= Passage to read =

Less than 72 hours after Wrexham denounced their National League demons and staked their flag back into the Football League pyramid, the club’s training pitches were back to full capacity.
Wrexham Women were in training, two weeks on from securing promotion to the Adran Premier, the top-flight of women’s football in Wales, with their 1-0 promotion play-off victory over Briton Ferry.
An eight-year return journey from forcible fold to the apex of women’s football had been completed, but the club aren’t resting on their laurels, nor the ostensible global tour de force that is Wrexham under co-owners Rob McElhenney and Ryan Reynolds.
The Hollywood duo declared in their mission statement of their takeover proposal that they wanted Wrexham to become "the best women's team in Wales, in the shortest period practically possible".
Step one is complete, emphatically so, but already the next steps are being taken. The club have made the women's set-up a department within the club this season, while McElhenney and Reynolds have worked doggedly to not only raise its profile but level out the support provided.
Below, Mirror Football takes a look at what you can expect in the future for Wrexham Women.
Making women’s football in Wales a global game
The club aren’t getting ahead of themselves of what’s possible within the Welsh women’s game but they aren’t placing a ceiling on it either. The sentiment around the club is simple: north Wales is the first frontier, then Wales, then the world.
The first step is establishing Wrexham as a dominant force in the Welsh top-flight. While many have jumped to the conclusion that Wrexham will immediately be challenging for the title, those within the club have remained grounded in their aspirations given the jump in competition levels. Those close to the team point to a top-four finish as a main objective before pushing for a title and a pop at European football.
The larger aspiration, of course, is the ongoing marketing of the club to the rest of the world. Actress Blake Lively sponsors the women’s team through her mixer brand Betty Buzz, and more sponsorship from elsewhere is likely, as are more eyes, and subsequently and critically more funding, injected into the Welsh women’s top-flight with Wrexham’s inclusion.

= Prompt A =
From the article on Wrexham Women, print the stretch from "Below, Mirror Football" through "then the world.".
= Prompt B =
In the article on Wrexham Women, through which brand does Blake Lively sponsor the women's team?

= Data =
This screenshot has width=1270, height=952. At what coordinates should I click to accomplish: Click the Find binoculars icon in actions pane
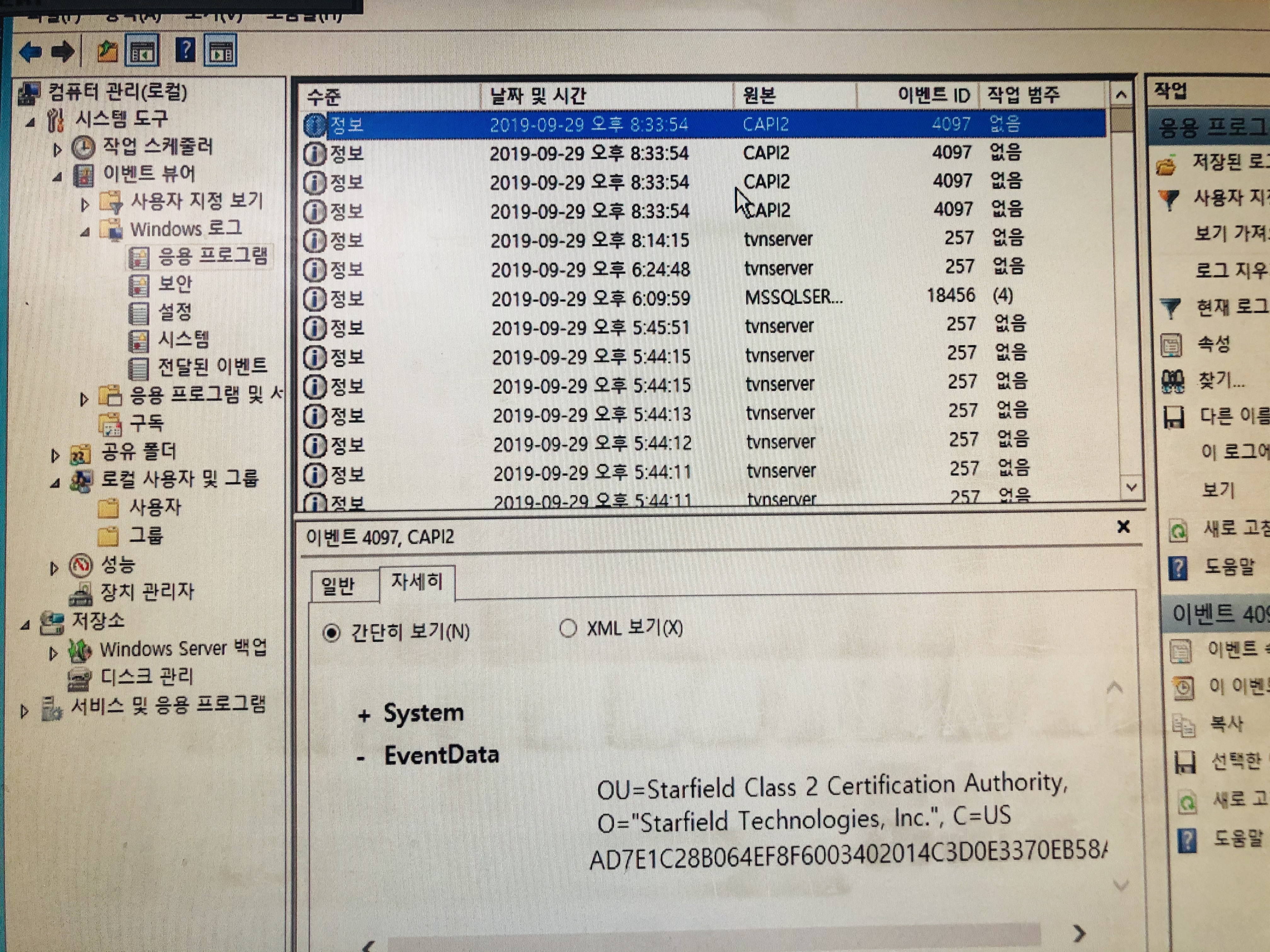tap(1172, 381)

--

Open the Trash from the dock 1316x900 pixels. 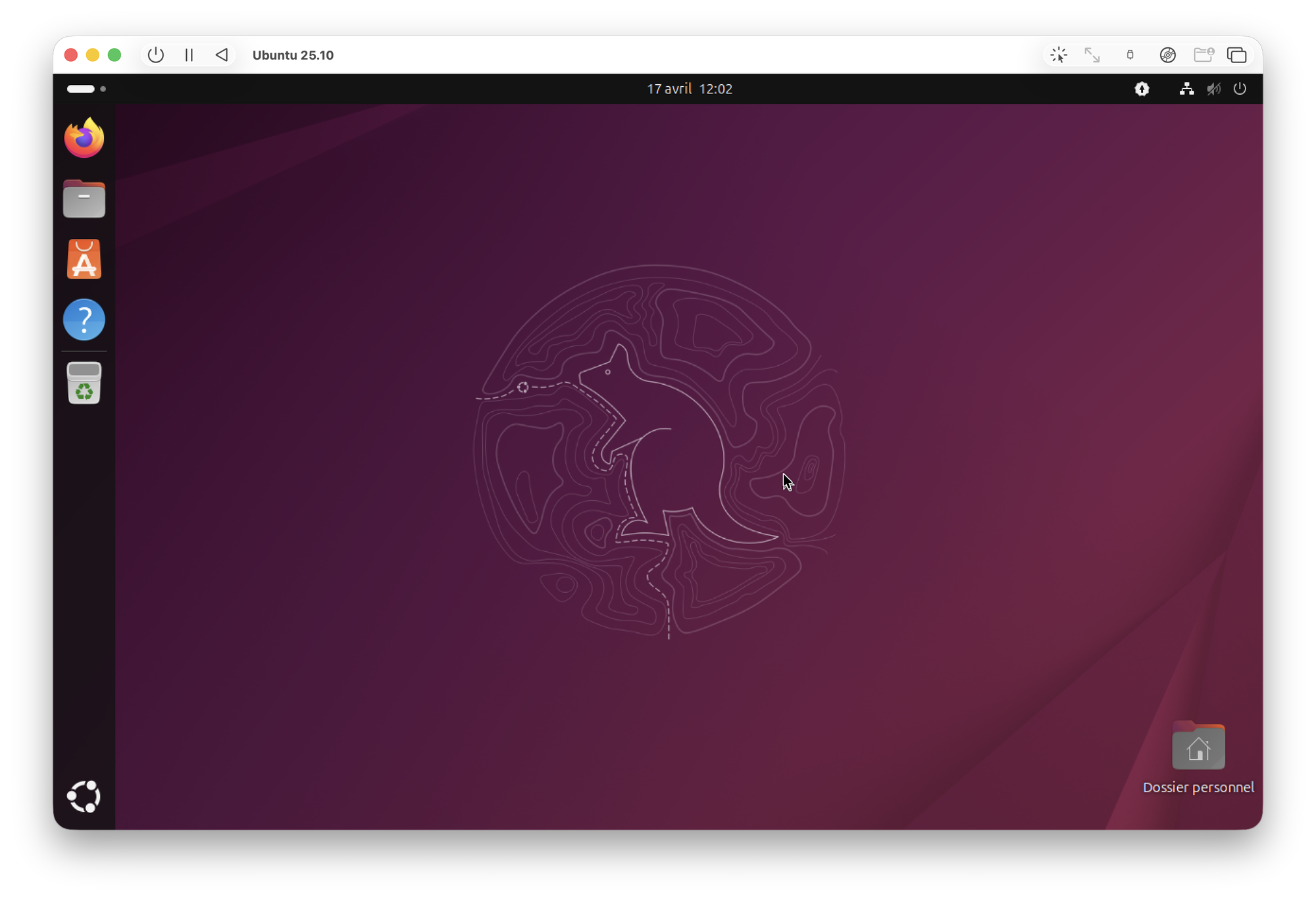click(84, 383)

= Correct response A =
Below, Mirror Football takes a look at what you can expect in the future for Wrexham Women.
Making women’s football in Wales a global game
The club aren’t getting ahead of themselves of what’s possible within the Welsh women’s game but they aren’t placing a ceiling on it either. The sentiment around the club is simple: north Wales is the first frontier, then Wales, then the world.

= Correct response B =
Betty Buzz, her mixer brand.